Problem:
The required output is an exact copy of the lines from the one containing "The width and height of the screenshot is (653, 436)." through the end of the entries below, with pictures removed.

Data shown:
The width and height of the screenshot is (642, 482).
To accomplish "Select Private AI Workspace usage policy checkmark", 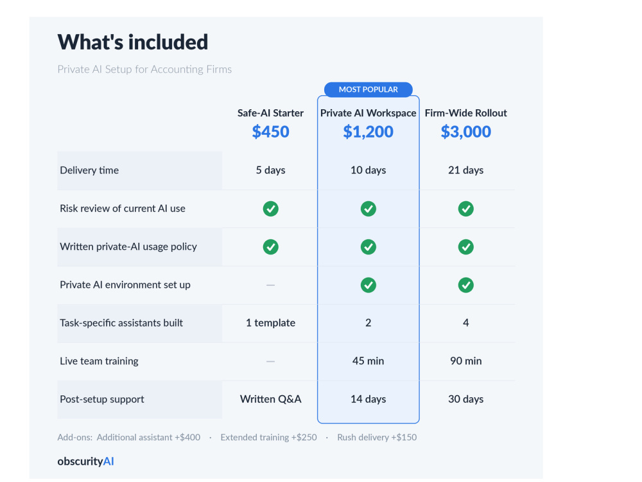I will coord(368,247).
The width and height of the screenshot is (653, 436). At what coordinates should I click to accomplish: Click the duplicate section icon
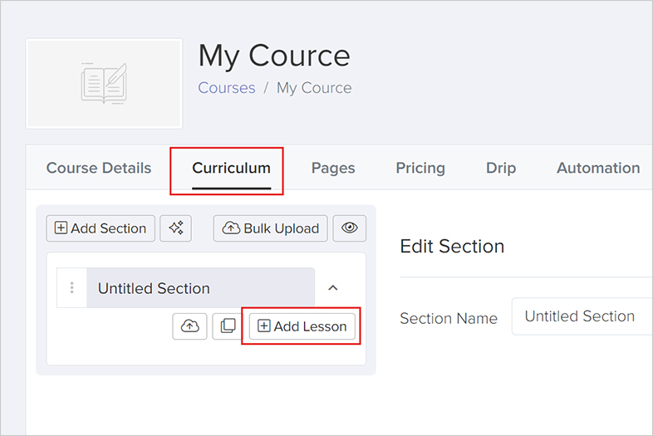228,326
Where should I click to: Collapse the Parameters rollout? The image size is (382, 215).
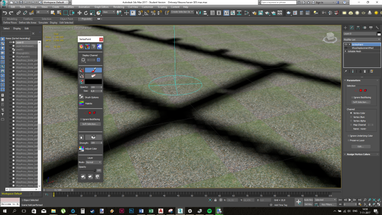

Result:
The width and height of the screenshot is (653, 436). At what coordinates should I click to accomplish: Click the duplicate section icon
228,326
Where should I click to: Collapse the Parameters rollout? The image size is (382, 215).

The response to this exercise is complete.